What you should do –
An exact transcript is required of the lines below, from the one containing "The height and width of the screenshot is (485, 754)." through the very last; leave every picture out of it.

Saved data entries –
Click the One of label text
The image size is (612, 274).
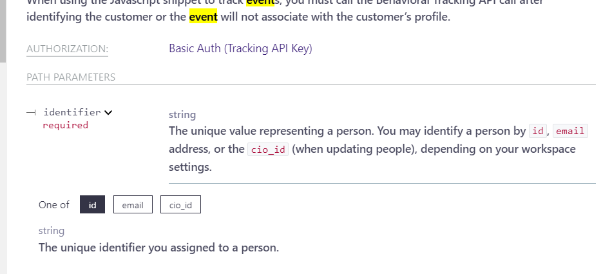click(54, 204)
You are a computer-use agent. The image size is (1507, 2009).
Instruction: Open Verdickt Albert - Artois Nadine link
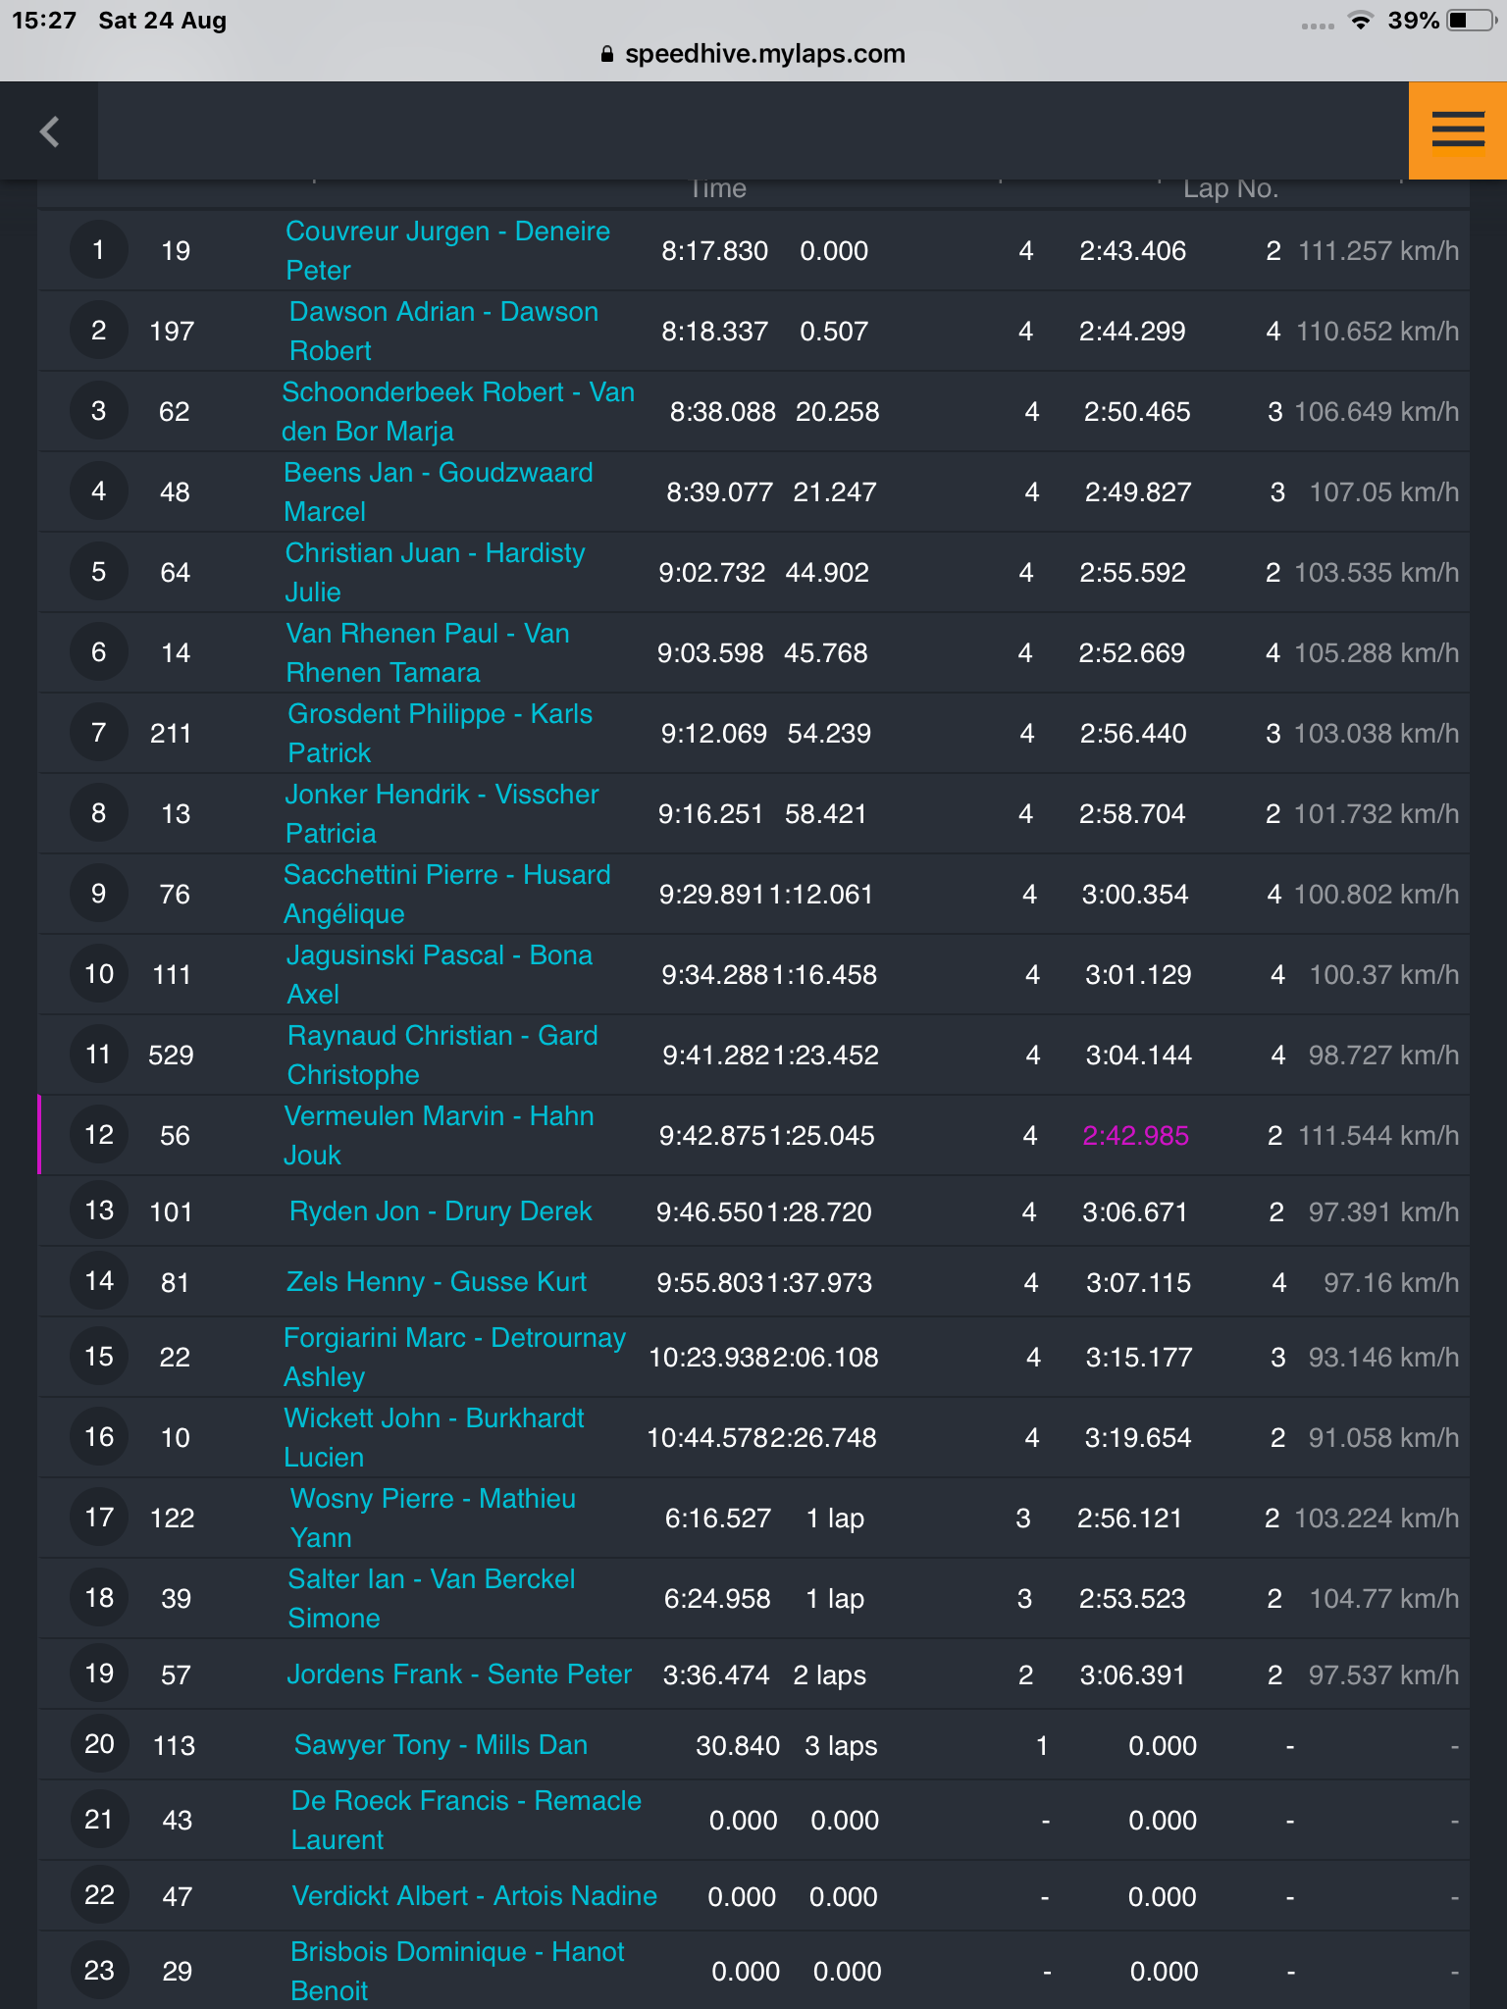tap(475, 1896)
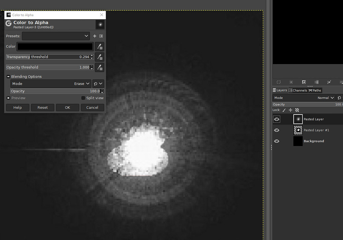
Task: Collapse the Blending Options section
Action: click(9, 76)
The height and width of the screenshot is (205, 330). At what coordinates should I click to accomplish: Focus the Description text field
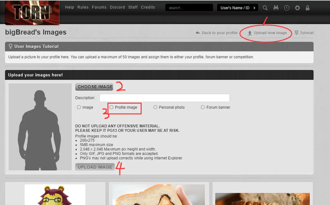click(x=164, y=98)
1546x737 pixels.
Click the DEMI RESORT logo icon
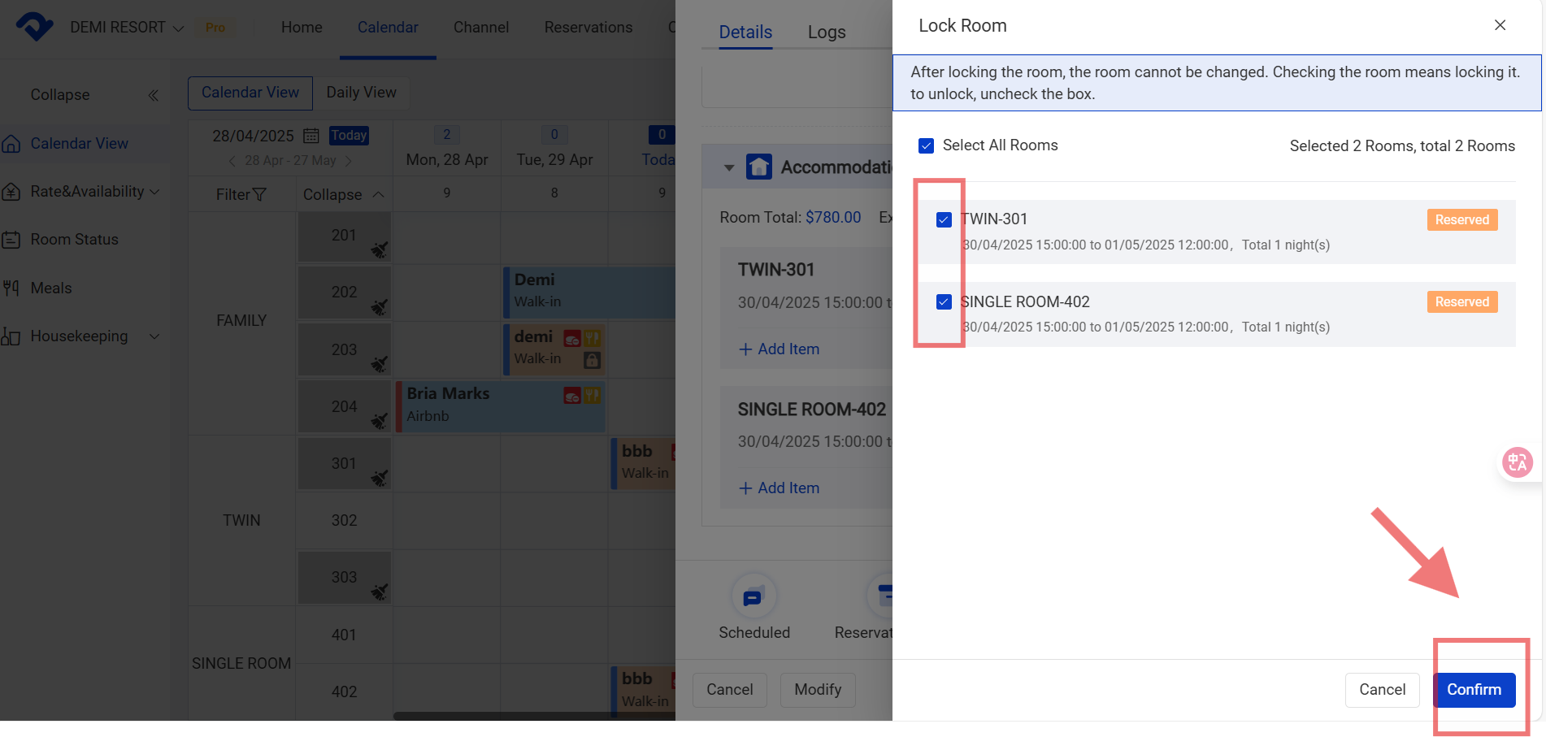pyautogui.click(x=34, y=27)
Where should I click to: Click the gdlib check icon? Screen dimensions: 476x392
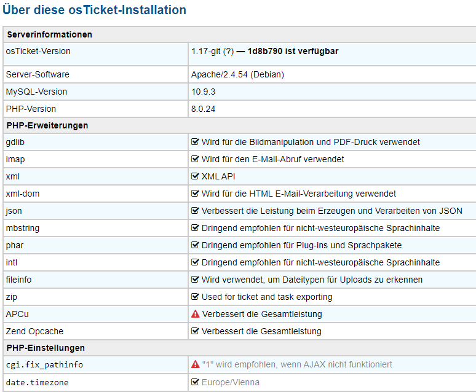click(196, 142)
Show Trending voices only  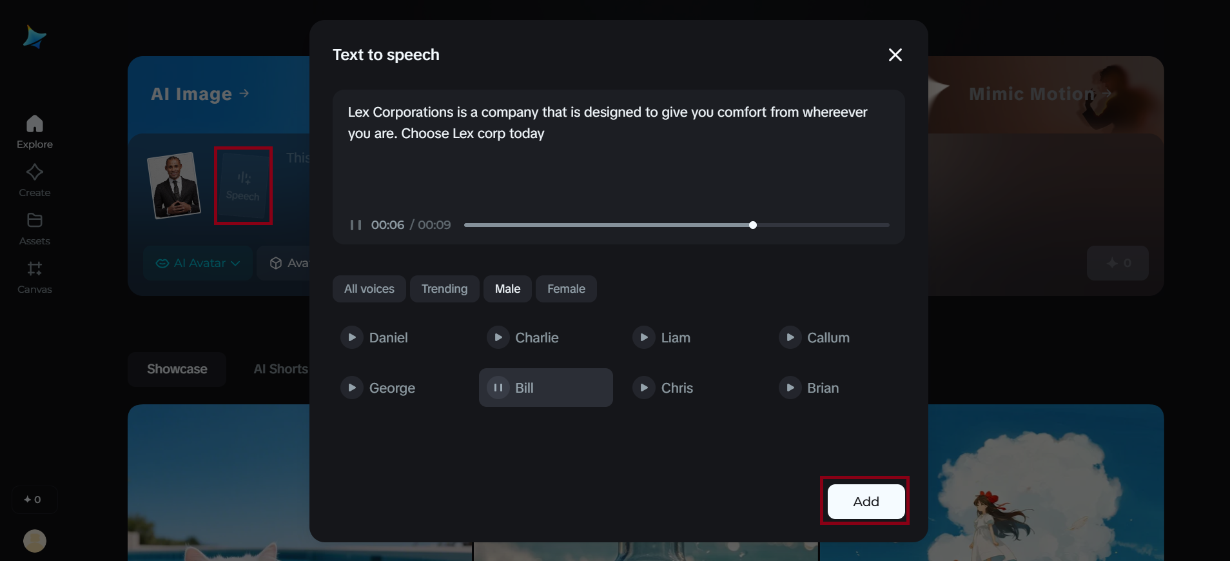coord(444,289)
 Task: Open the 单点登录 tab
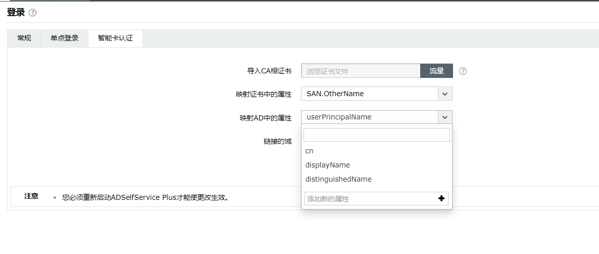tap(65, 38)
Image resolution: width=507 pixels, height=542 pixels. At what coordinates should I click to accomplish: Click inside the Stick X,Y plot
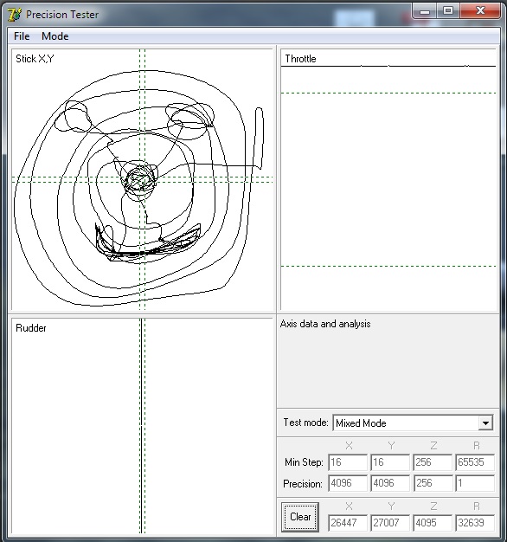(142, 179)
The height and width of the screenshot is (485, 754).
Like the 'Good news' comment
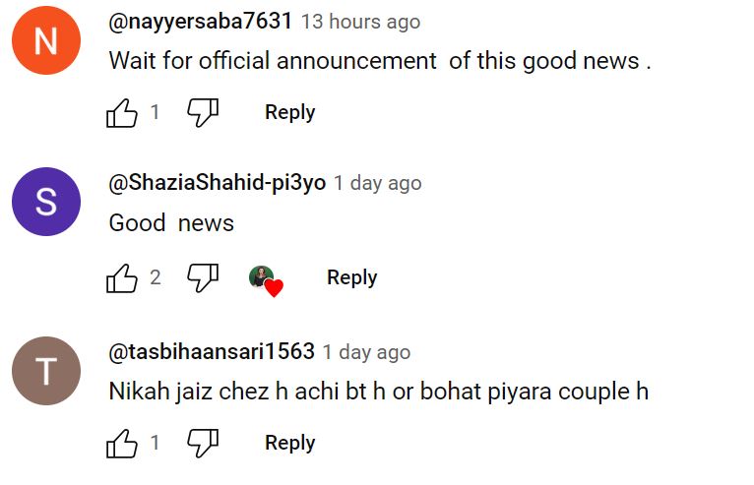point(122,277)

Solution for this problem –
The height and width of the screenshot is (485, 754).
Like the 'Good news' comment
point(122,277)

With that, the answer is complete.